Dear Uncle

TRIGGER WARNING: SUICIDE – this is a very personal story, thank you for being here.


Dear Uncle,

I was only 4 when you left this earth buy the work of your own hands, but I remember you.  I remember you how you wouldn’t let me play with your yo-yo out of fear that I would destroy it.  I remember being on the top bunk with you on the bottom and hanging over the edge to talk to you.  I remember kicking your butt at CandyLand and you being very annoyed that you were beat by a small child.  I looked up to you, you were amazing.

I also remember you laying facedown on the barn floor, not breathing, not moving.  I remember everyone being so sad, and all I could say was “Uncle (name) shot dead by gun” over and over.  There were sirens, there were tears.  I was shuttled off to Nana and Papas house.  

Your Mom, my Grandma was with me when we discovered you.  We had just gotten home from somewhere and I wanted to see my Uncle, so we went to find you…and you were physically there and spiritually gone.

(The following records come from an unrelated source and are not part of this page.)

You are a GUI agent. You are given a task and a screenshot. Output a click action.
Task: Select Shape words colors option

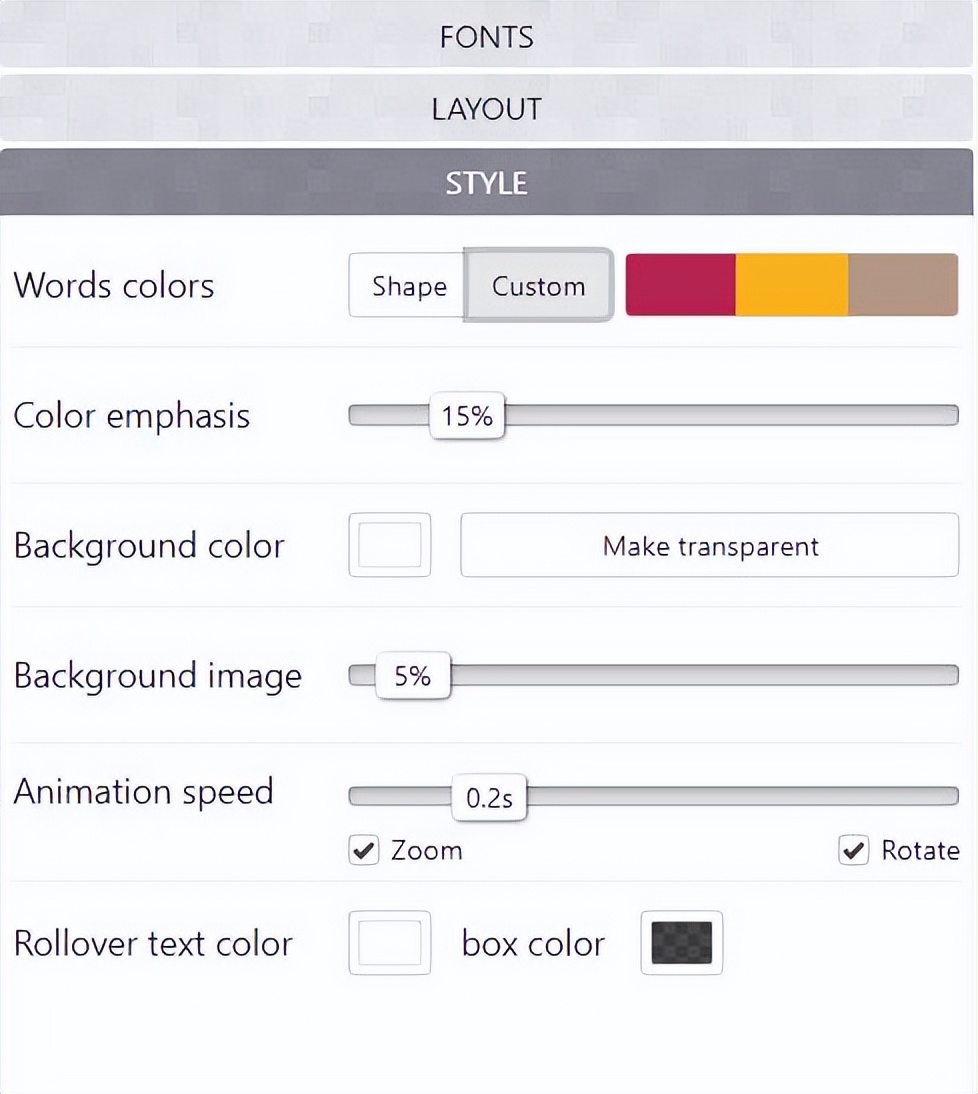click(408, 286)
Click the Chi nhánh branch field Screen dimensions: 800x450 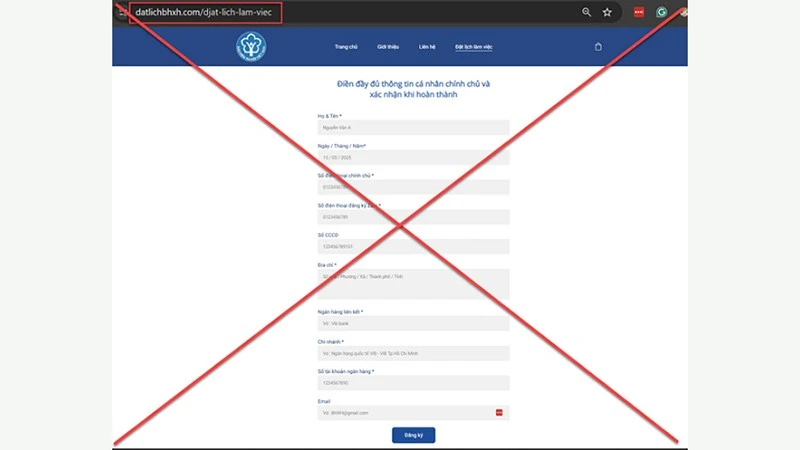point(413,353)
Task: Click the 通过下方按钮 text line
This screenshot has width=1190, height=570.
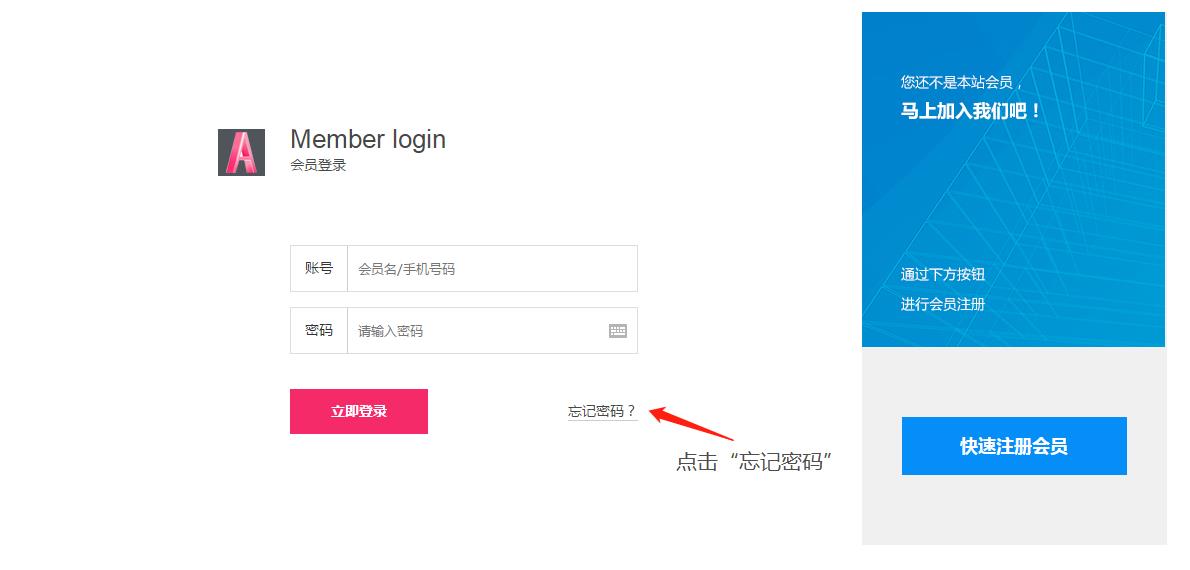Action: pyautogui.click(x=943, y=275)
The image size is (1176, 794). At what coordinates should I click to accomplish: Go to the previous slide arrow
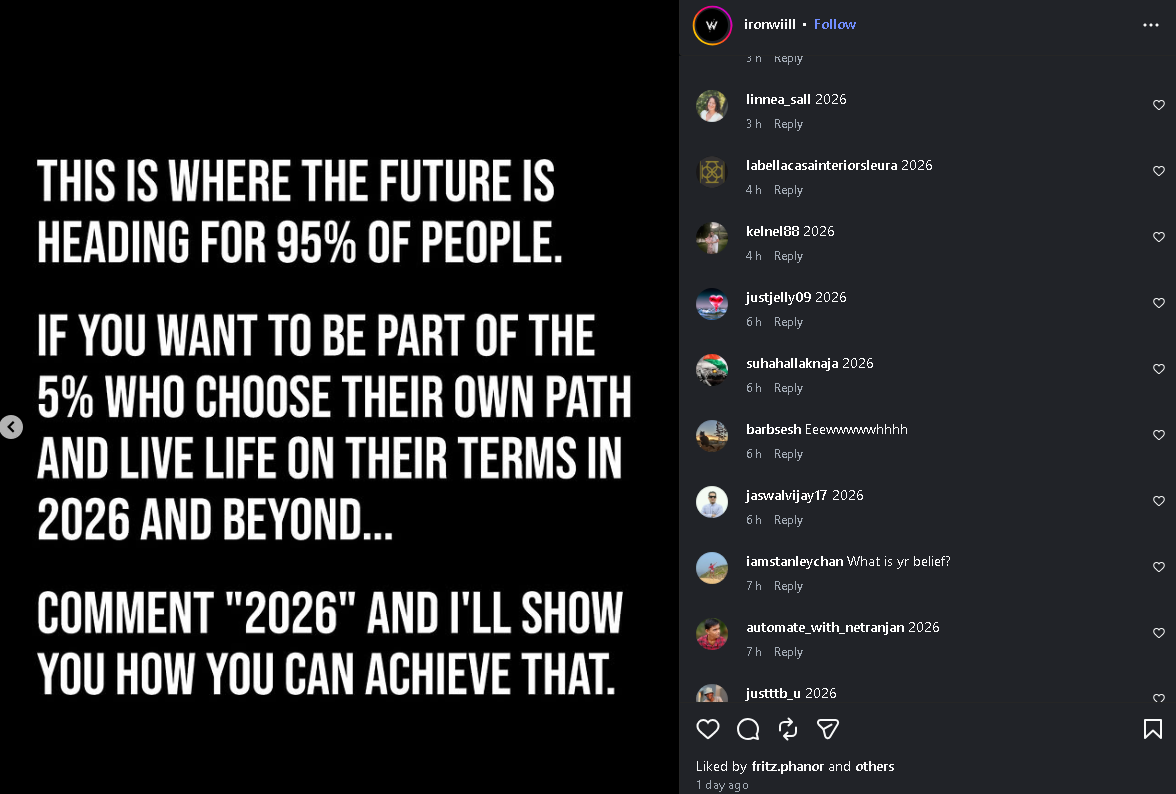click(11, 427)
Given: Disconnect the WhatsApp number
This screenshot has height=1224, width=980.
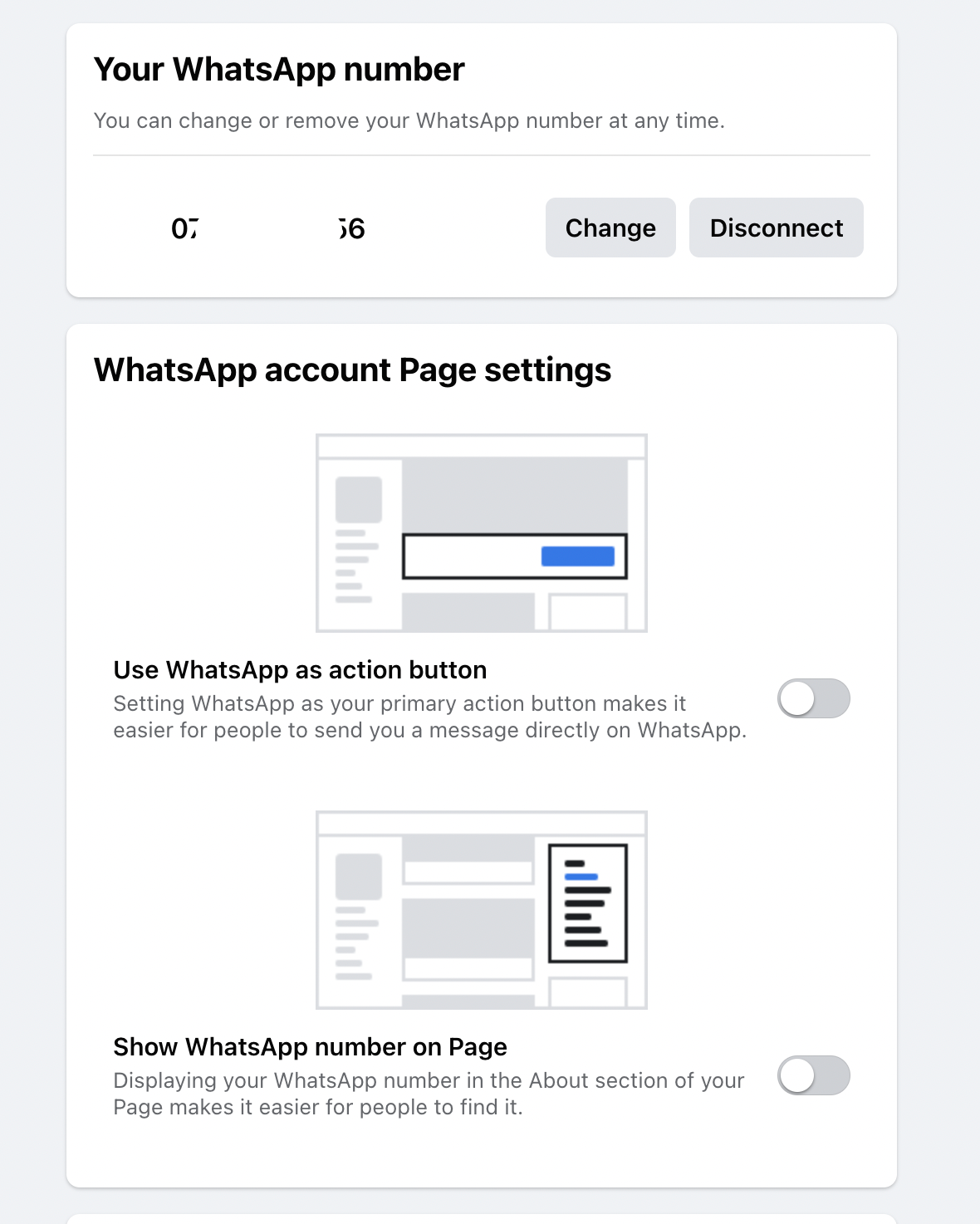Looking at the screenshot, I should (x=777, y=228).
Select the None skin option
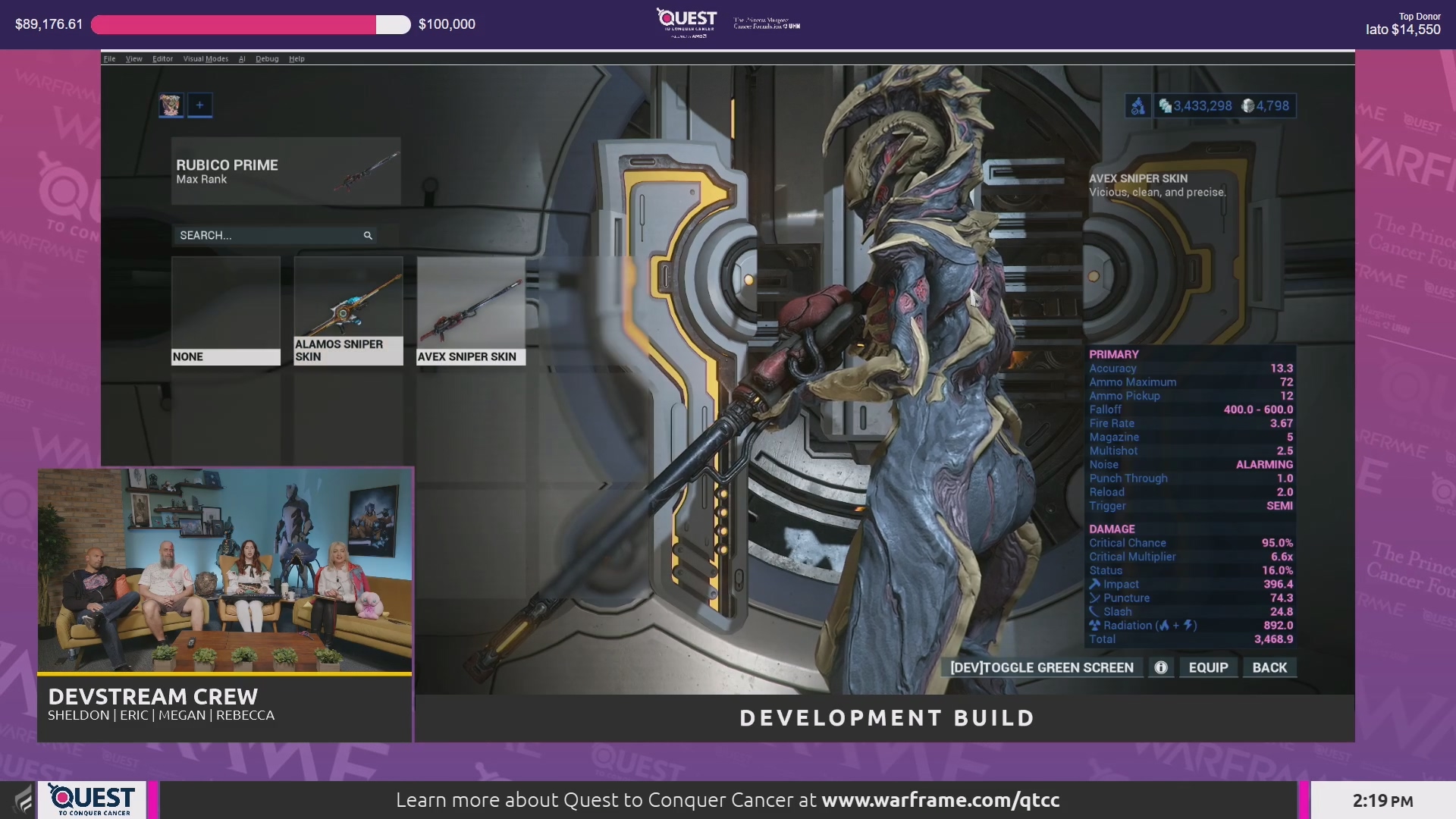Screen dimensions: 1456x819 pos(225,311)
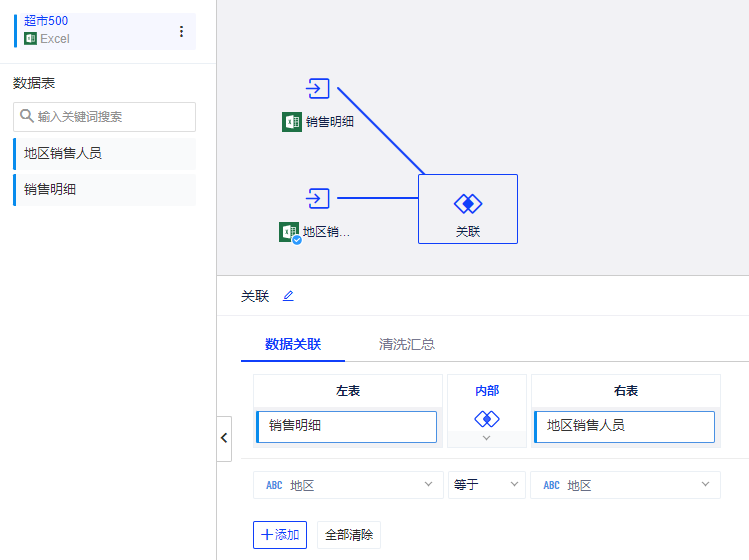Viewport: 749px width, 560px height.
Task: Open the 等于 operator dropdown
Action: point(486,485)
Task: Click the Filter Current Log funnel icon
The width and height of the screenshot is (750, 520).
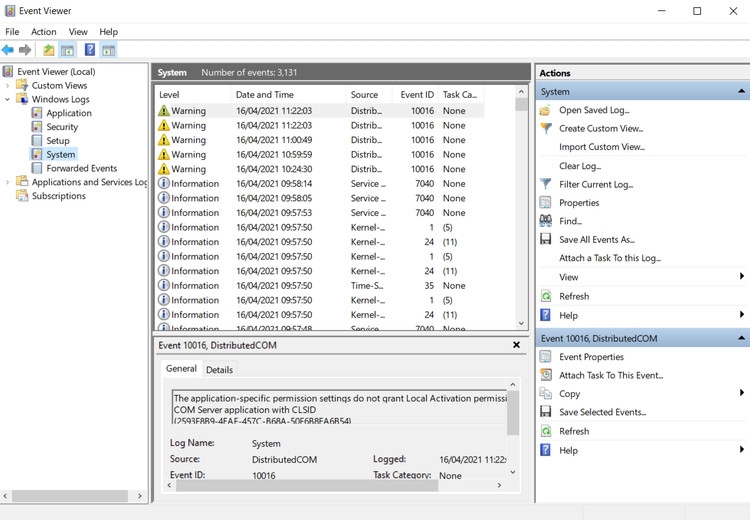Action: 545,184
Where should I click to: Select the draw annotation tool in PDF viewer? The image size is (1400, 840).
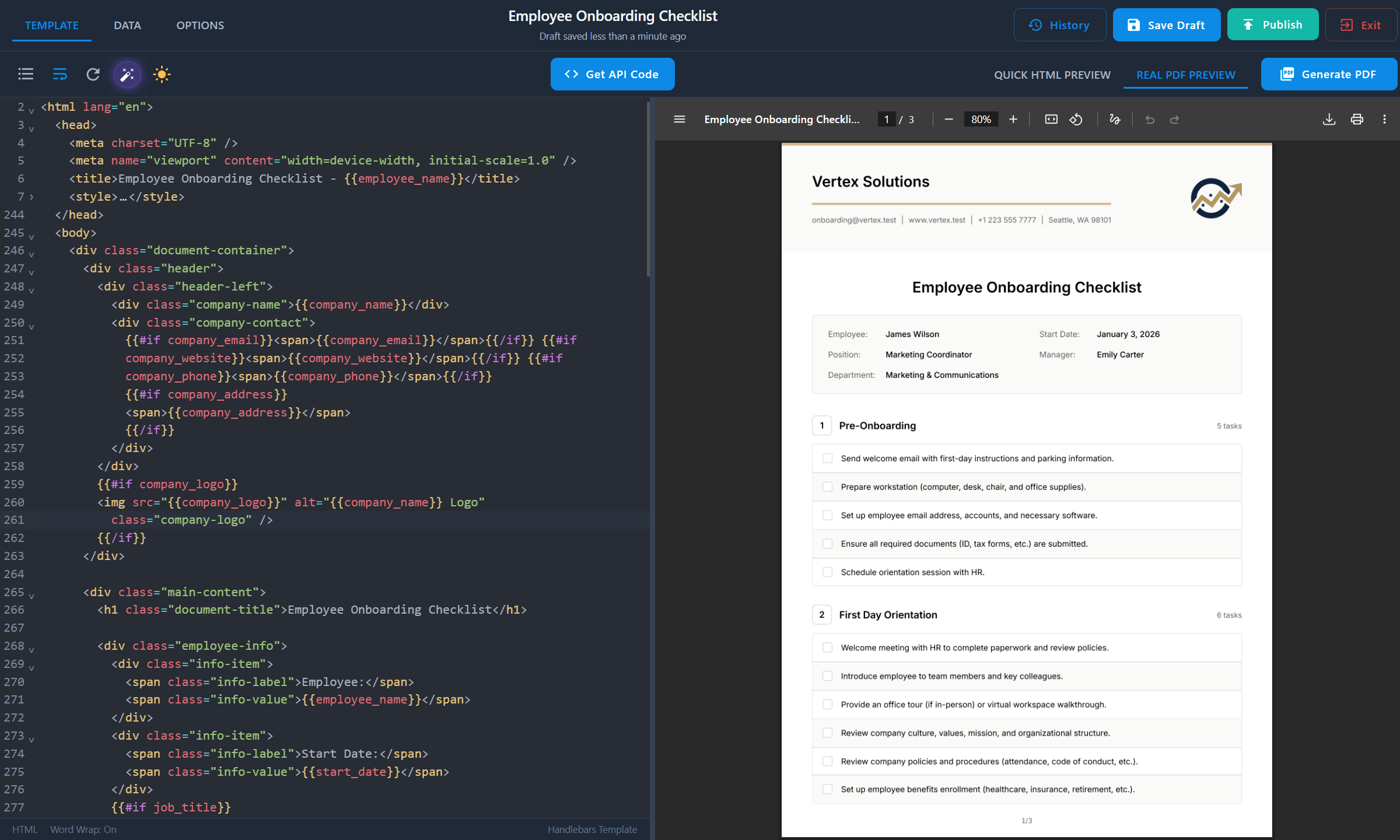pos(1115,119)
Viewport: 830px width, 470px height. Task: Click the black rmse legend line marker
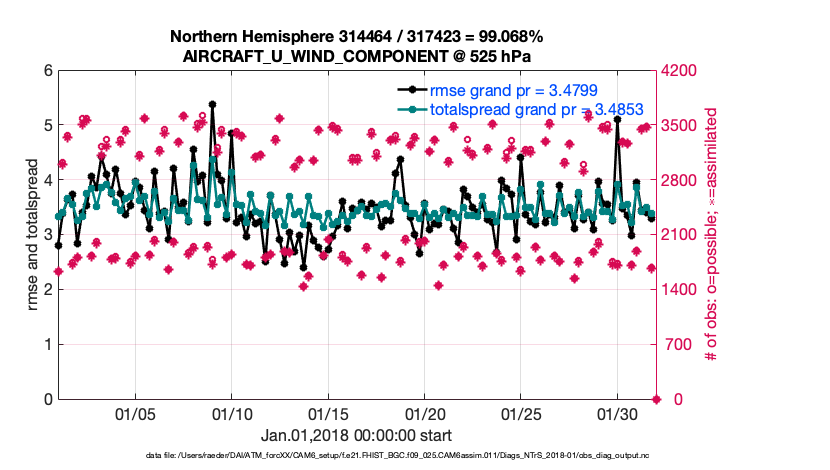point(410,89)
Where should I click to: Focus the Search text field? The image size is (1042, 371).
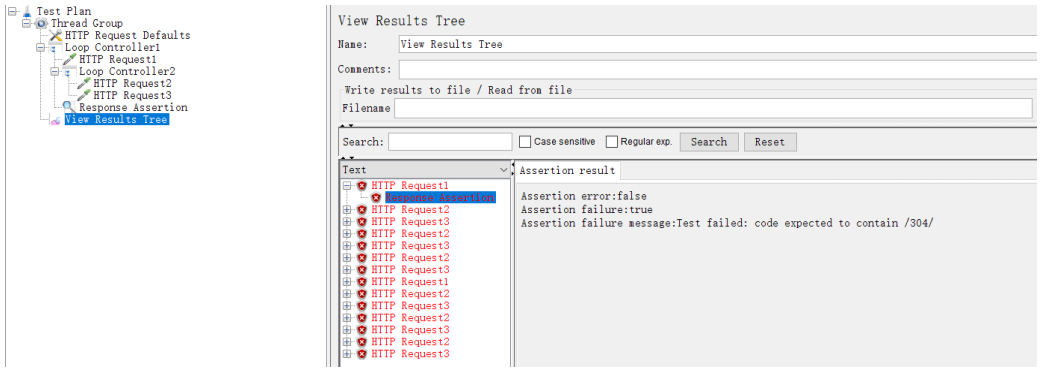point(450,142)
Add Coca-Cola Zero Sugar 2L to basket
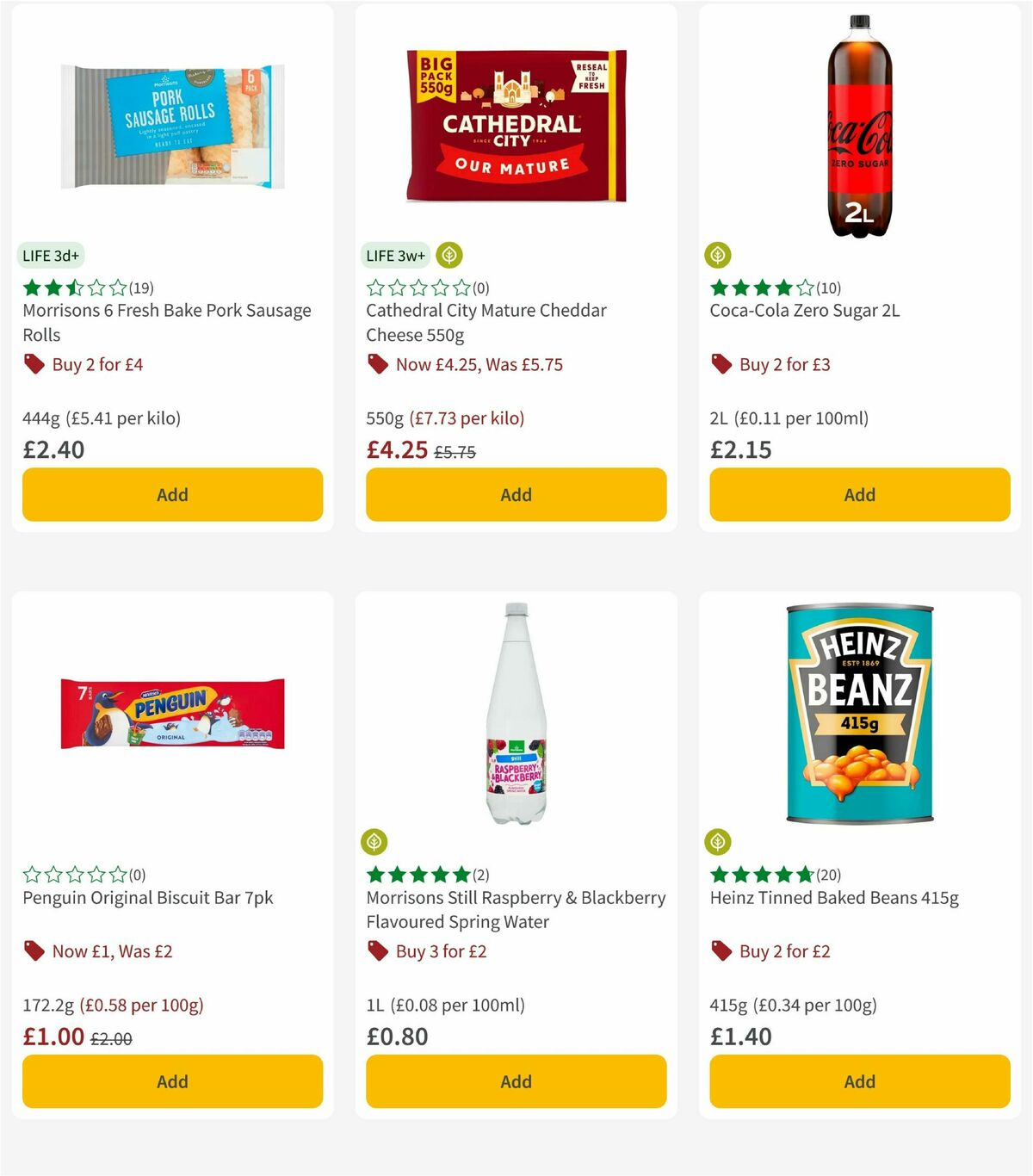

There was no note.  We do not know why you felt the need to take your own life, but I hope that wherever you are that you have no more pain, and that you are truly free.

Love, Alyssa

What comes to mind when you hear the word suicide? Many people say its selfish, insane, dumb, a sin, and things of that nature.  I think its a symptom of a much larger problem.  We spend so much time focusing on physical wellness, and not enough time on mental wellness.  Society sees depression and anxiety as a weakness, and not as something that deserves just as much treatment as any physical illness.  Even insurance companies do not like to cover mental health services or medications. 

This is all bullshit.  I personally see a therapist to help deal with life.  The first time I was in a counselors office (that I remember) I was 8 years old.  Finding your Uncle dead at a young age does mess you up a bit.  I don’t recall ever being formally diagnosed with PTSD until I was an adult. I have had my struggles with depression and anxiety, and yes even thinking that life is not worth living, and feeling that I am not worthy of love. I know that none of that is true on a logical level, but when depression has a hold on you, it clouds everything.  

Sharing our true feelings is frowned upon.  We are programmed to respond to “how are you?” with “I’m good, and you?” instead of talking about how we are truly doing.  If I ever ask you how you’re doing, I want the truth.  If your day sucks…tell me.  I want you to talk about it.  

We need to break the stigma of mental health help being only for the “broken” we can all use help to stay mentally well, just as much as we get help to stay physically well.  This looks different for everyone.  In my case I see a talk therapist, and I have recently started doing some biofeedback.  I am not ashamed that I am doing all I can to stay mentally healthy.

Its also okay to not be okay.  Its okay to seek help when you are struggling.  Its okay to feel your feelings, yes, even the bad ones.  

Life is not easy, but it is worth living to the fullest.  On the days that I am struggling I make a list of the things that I am grateful for, and focus on them.  I mentally list all of the people that I care about and those that I know care about me.  I think of all of the happy adventures that I have ever been on.  I dwell in the positive as much as I can until the feelings of being worthless go away.  On days that I am really struggling, I pick up the phone and call one of those people that are on the mental list of people that care,  and talk about my feelings, that is what friends are for.  We need to be there to build one another up. 

I am still doing the work daily to battle the effects of PTSD from this and other events that I have not been ready to write about yet (at least publicly) but its all worth it.  Waking up each morning is a blessing, even the mornings that I smash a glass, and a flower pot all before 7am (today…ooops) and cry because I feel like some sort of failure for being so damn clumsy.  Things get better.  Sometimes slowly, but they can get better.  

If you are having a rough time, seek help. 1-800-273-8255 is the number for the National Suicide Prevention Lifeline. They can get you connected with the help you need to keep on living your life, because YOU ARE WORTH IT and YOU ARE IMPORTANT.